I’ve been redeemed; I might have been a write-off,

I'll struggle on until they turn the light off.

 

 

Monday, June 22, 2009 

Category: Music
Just posted a new song written for my friend Karen and taking its title from her site (www.lente.co.uk) weaving in also some insights from Carl Honrees excellent book In Praise of Slow (http://www.carlhonore.com/?page_id=6) . These ideas had been brewing (slowly) for a while but Karen's lovely way of seeing things and making them slowly was just the inspiration I needed, thanks petal.Lente Lente
Sunday, April 12, 2009 
I seem to be having my allotted 15 minutes of fame (thank you Andy warholl) I played my new song love in the red on county radio (you can listen here: http://www.bbc.co.uk/iplayer/episode/p002p7p4/Cambridgeshire_Breakfast_with_Jeremy_Sallis_10_04_2009/
(I am about 2hours 20 minutes into the three hour show, so use that fast-forward button) and I am wheeled in as a "Lewis Expert for an excellent documentary about Michael Wards amazing new book Planet Narnia. The documentary is called Planet Narnia and is screened on BBC1 on Thursday 16th of April at 10:35pm. Meantime I make space for my muse whenever I can. Heres a little sonnet addressed to my trusty Gibson J45:



Hollows

I lift you lightly, you were made for me;
No box of rain to give the grateful dead,
But breath instead and beauty for the living
A certain shaping of the mountain air
Censes its gentle wood-scent in your hollows
The high, dry, hallows of Montana
First saw you braced and fretted, resonant
And ready to be sounded into song,
The smallest tremor trembles through your form
And turns the air to music. My full heart
Is poured into your forming emptiness
And given back as passion for another,
Your hollows hold a weight that sets me free

I lift you lightly, you were made for me.

_Written instruction 1_:
In the blog excerpt, which guitar is the sonnet "Hollows" addressed to?
_Written instruction 2_:
Continue the blog excerpt from the point where it stops.

_Information supplied_:
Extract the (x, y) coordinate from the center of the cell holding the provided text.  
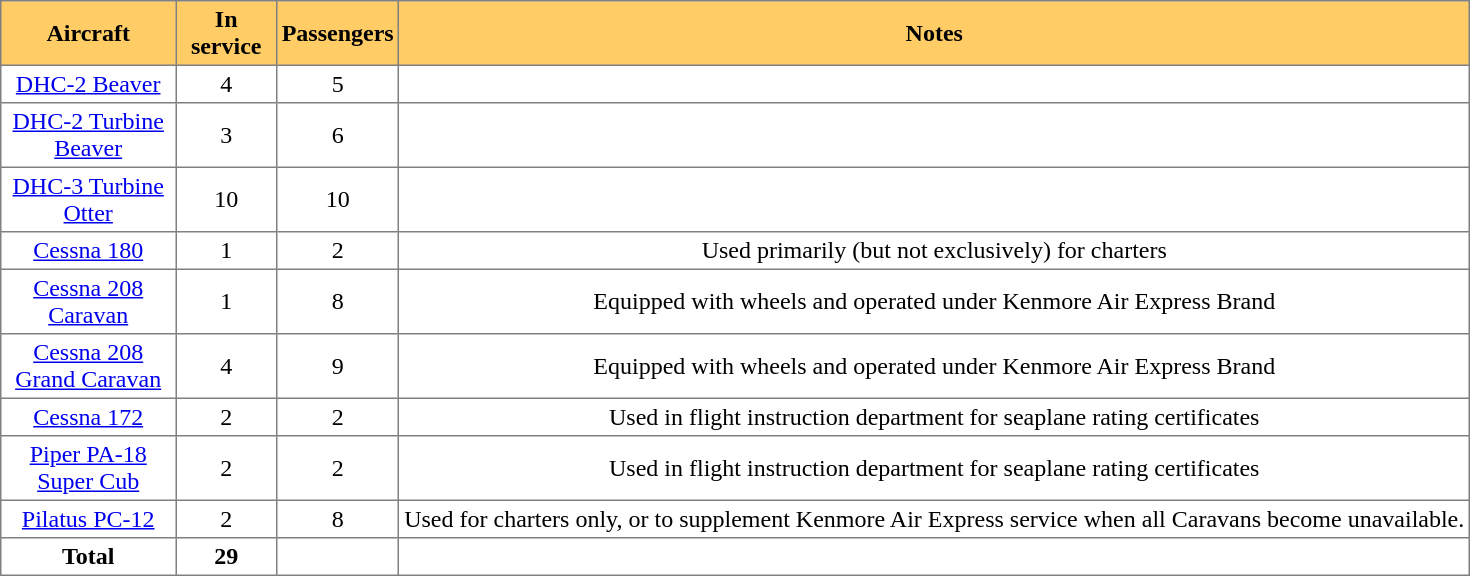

_Final result 1_:
A Gibson J45.

_Final result 2_:
Tuesday, December 16, 2008 

Category: Writing and Poetry

I just realised that the blog ccut off the last part of the Dylan lecture so here's the missing conclusion:

All this turns then in the gathering together in the extraordinary image of the door in the flame

I gaze into the doorway of temptations angry flame

And every time I pass that way I always hear my name

This is both the unredeemed memory of the hotel door from which his name is called behind which he is offered  what Eliot called "the bitter tastelessness of shadow fruit"  but also it represents a new awareness that he is known to God, that the very hairs on his head are numbered,

And every time I pass that way I always hear my name

as George Herbert says, in  a poem on the same theme:

But as I rav'd and grew more fierce and wilde,
                                At every word,
    Methought I heard one calling, Childe :
                                And I reply'd, My Lord. (George Herbert The Collar)

We began with the ancient footprints that Dylan sensed in Rome, in that moment of double vision;

Ancient footprints are every where…

 But foot prints are only footprints, they are as it were a testament of absence, there is no possibility of their return. In Every Grain of Sand Dylan confesses and gives full poetic expression to the possibility of presence , the ancient footprints have become ancient footsteps and even though he honestly confesses the experience of absence too, we know that the God who spared Abrahams son on Highway Sixty-one is walking with him on his journey now, and  we are reminded, by the gift of Dylan's music, that he is walking with us too

I hear the ancient footsteps like the motion of the sea
Sometimes I turn, there's someone there, other times it's only me.
I am hanging in the balance of the reality of man
Like every sparrow falling, like every grain of sand

 

Saturday, December 13, 2008 

Category: Writing and Poetry

Hi here is the Woolf memorial lecture I gave in Cambridge on Dylan and the Bible.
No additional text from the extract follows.